I’m trying to use julia in an HPC environment. I load the CUDA driver using slurm’s “module” functionality. I can see where it is in the $PATH variable. But when I go to run “pkg> test CUDA” I get warnings saying “This version of CUDA.jl only supports NVIDIA drivers for CUDA 10.2 or higher (yours is for CUDA 9.2.0)” but nvcc --version is showing version 10.2 is loaded.

I have read that Artifacts are downloaded with Julia so that some apprpriate version of the nvidia drivers are downloaded with cuda.jl. When I run CUDA.versioninfo(), however, I get the following warning (followed by an error):
┌ Warning: Unable to use CUDA from artifacts: Could not find or download a compatible artifact for your platform (x86_64-linux-gnu-libgfortran4-cxx11-julia_version+1.6.7).

I’m not sure how to check whether these packages were obtained. Ideas>

@maleadt may be able to best answer this question about CUDA.

Frankly, from the original title it is not obvious what the issue is, but reading the content makes it clear you are specifically interested in CUDA.

The artifacts in question originate from GitHub - JuliaBinaryWrappers/CUDA_jll.jl

I’m confused about the error message. Is it due to the lack of network access or is it because this platform triple does is not normally one that Julia supports? Pinging @giordano to comment on that.

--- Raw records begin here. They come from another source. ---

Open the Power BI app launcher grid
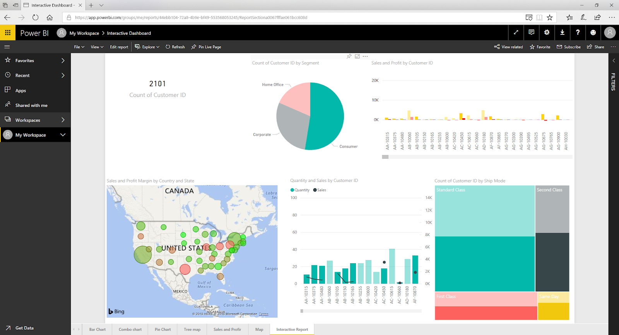Screen dimensions: 619x335 coord(8,33)
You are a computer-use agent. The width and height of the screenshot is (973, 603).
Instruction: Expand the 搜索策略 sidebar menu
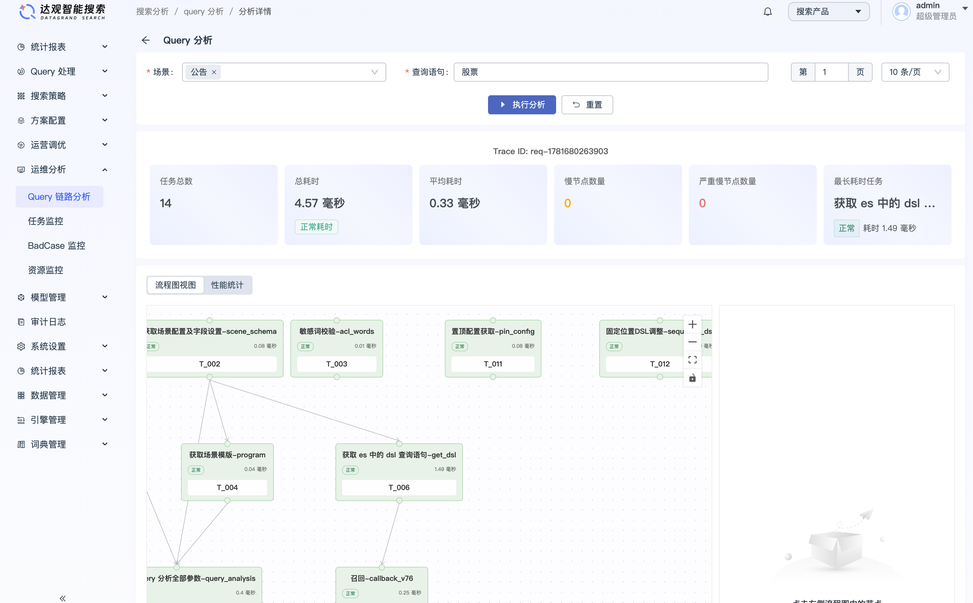point(63,96)
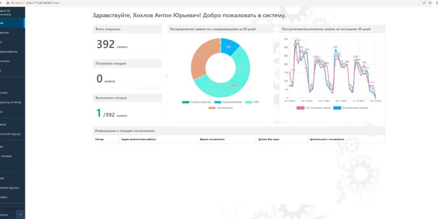Screen dimensions: 438x219
Task: Open the отчётов constructor sidebar item
Action: click(x=11, y=102)
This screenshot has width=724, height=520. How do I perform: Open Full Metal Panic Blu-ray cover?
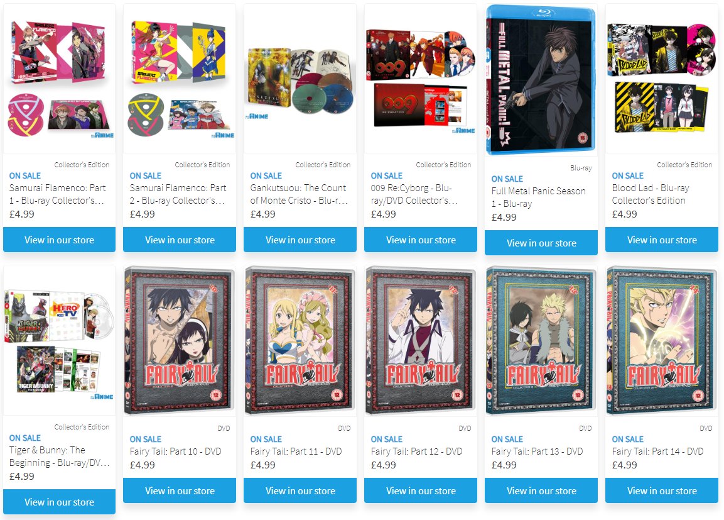pos(541,80)
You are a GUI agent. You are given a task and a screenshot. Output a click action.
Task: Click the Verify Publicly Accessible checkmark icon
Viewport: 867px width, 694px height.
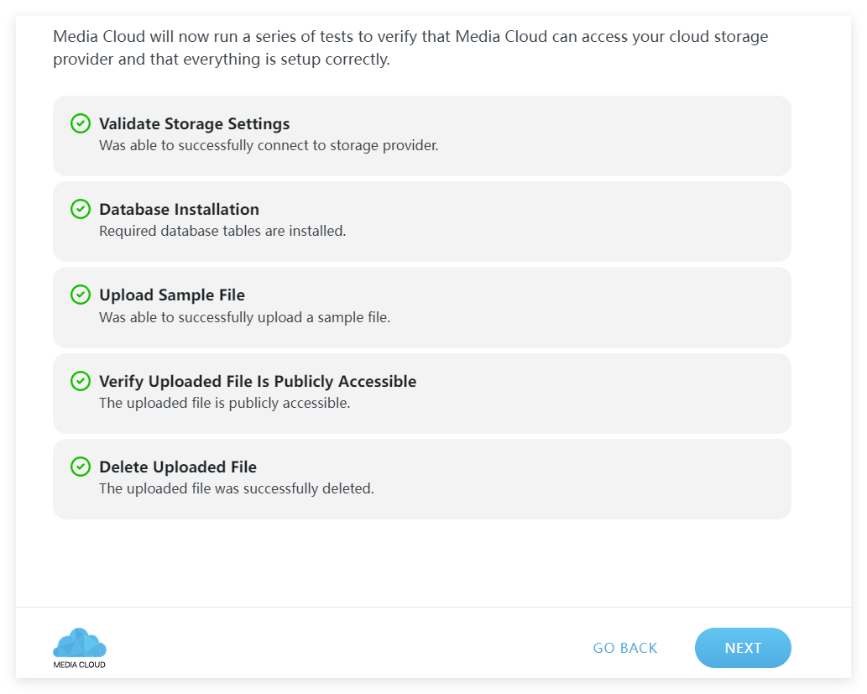81,381
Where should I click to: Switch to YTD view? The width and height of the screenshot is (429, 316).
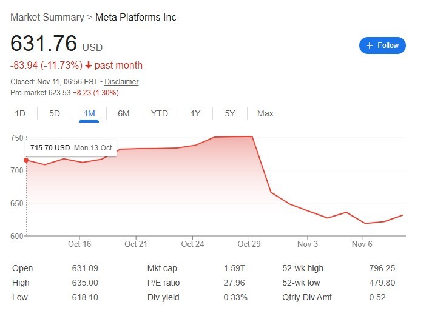tap(160, 113)
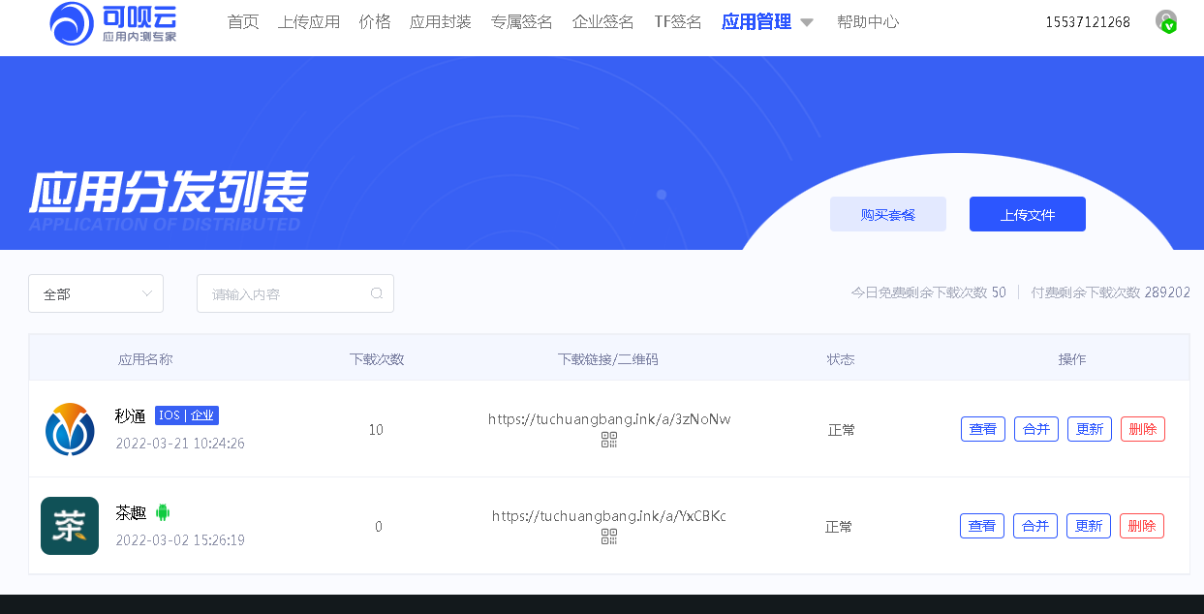1204x614 pixels.
Task: Click the 正常 status of 茶趣
Action: point(841,526)
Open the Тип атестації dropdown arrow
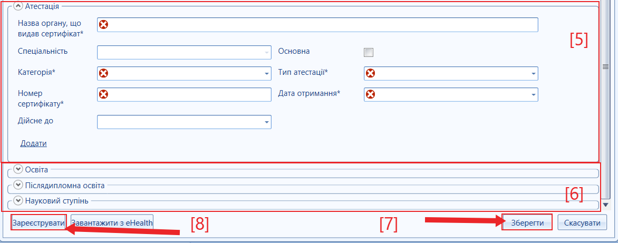 [x=533, y=74]
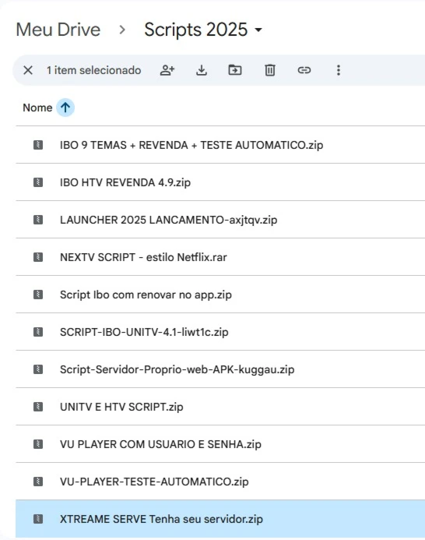The width and height of the screenshot is (425, 540).
Task: Click the LAUNCHER 2025 LANCAMENTO zip archive icon
Action: tap(38, 220)
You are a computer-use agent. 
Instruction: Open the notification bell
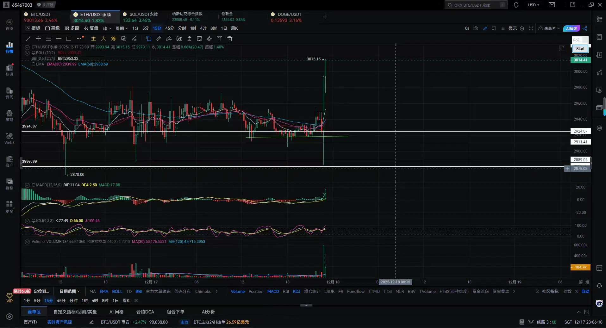coord(516,5)
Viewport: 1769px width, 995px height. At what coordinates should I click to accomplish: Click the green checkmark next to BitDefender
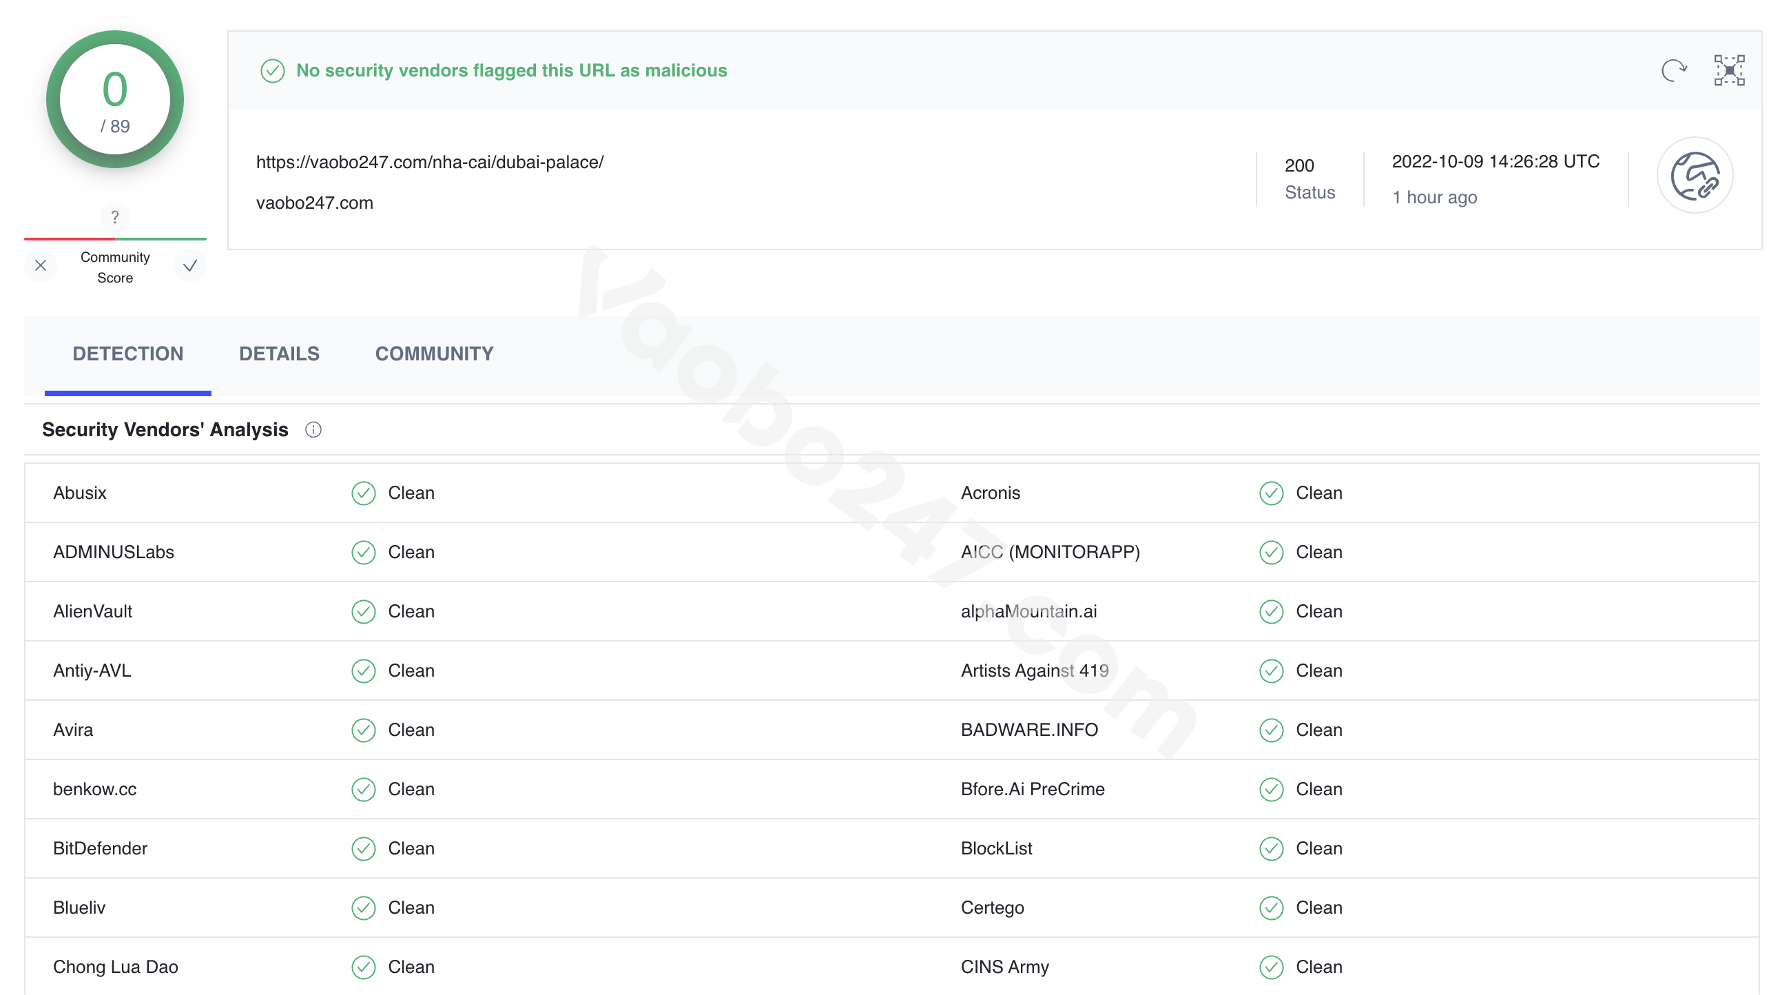[363, 848]
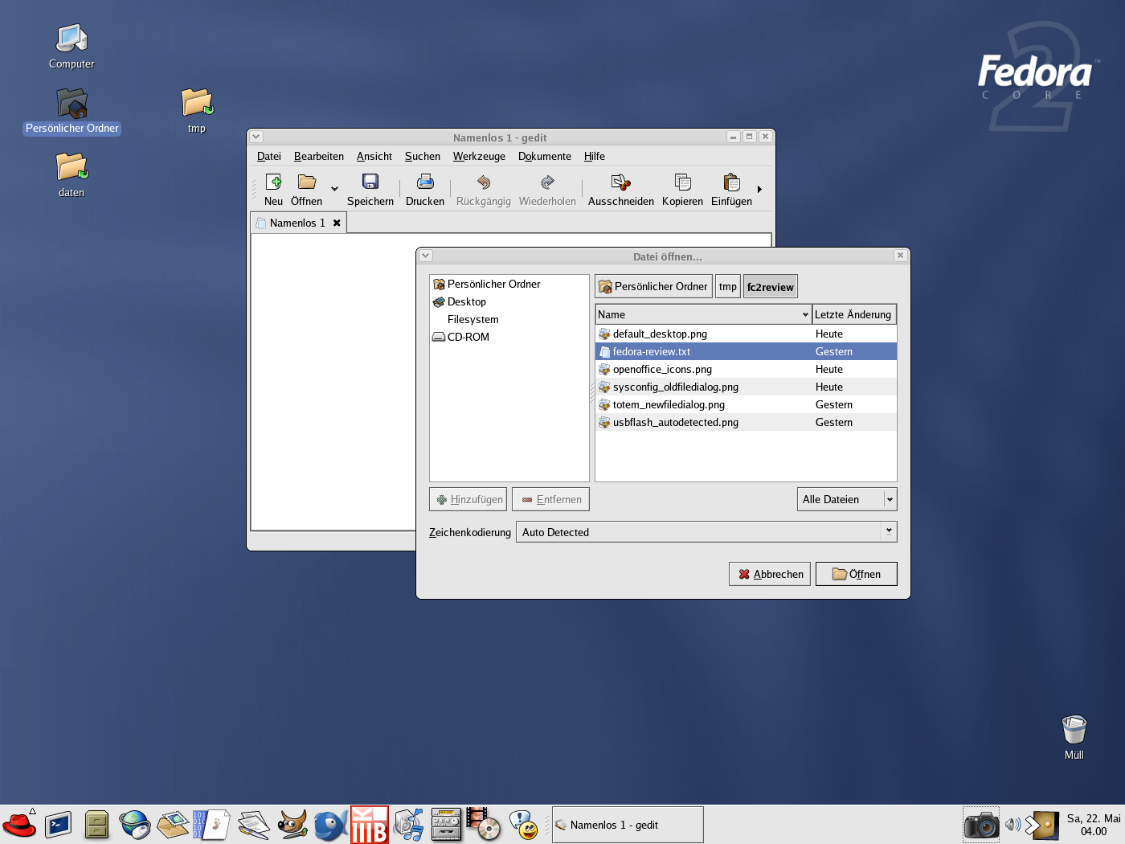The height and width of the screenshot is (844, 1125).
Task: Open the Name column sort dropdown
Action: (804, 313)
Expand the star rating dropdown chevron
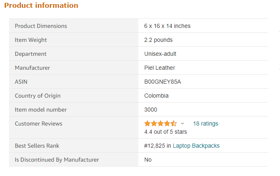Viewport: 280px width, 176px height. pyautogui.click(x=182, y=123)
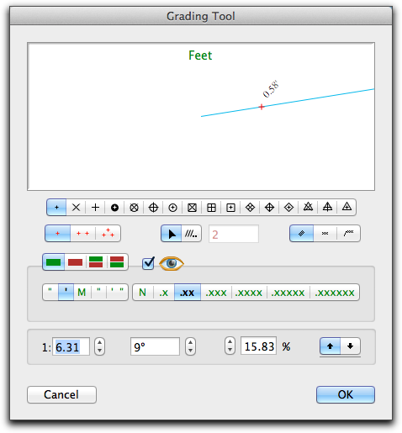Toggle the eye visibility icon

point(172,263)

I would also recommend looking at this documentation:
https://cuda.juliagpu.org/stable/installation/overview/

As described in the above link try setting the environment variable JULIA_DEBUG to “CUDA” and share the results.

Also, could you please share the full error message that follows the warning?

If you know any additional information about how Julia was installed on your system that would also be helpful.

xref: Path to CUDA driver

The toolkit is different from the driver. libcuda is discovered on the library search path, so check ldconfig -p.

No, we only download a toolkit that’s appropriate for your driver. We cannot use our own driver, as that requires administrative permissions (and is tied to the active kernel). The reason it fails is because we do not support the NVIDIA driver for CUDA 9.2, and we don’t provide artifacts for it.

1 Like

If you can run the nvidia-smi command on the available nodes, it will show the GPU model (which determines what drivers can be used), and the currently installed driver, including its CUDA compatibility.
If your administrator has provided CUDA 10.2 as a module there may be some nodes where it is actually useful, and some way to assign your task to them.

1 Like

It looks like you are experiencing the same problem than here post.

As explained in the post, you should be able to use the CUDA installation provided in your cluster and not downloading anything extra. To prevent CUDA.jl downloads you should use JULIA_CUDA_USE_BINARYBUILDER=false

It would be nice that CUDA.jl was able to look first for a valid local CUDA installation and only if it fails start the download process. It make sense?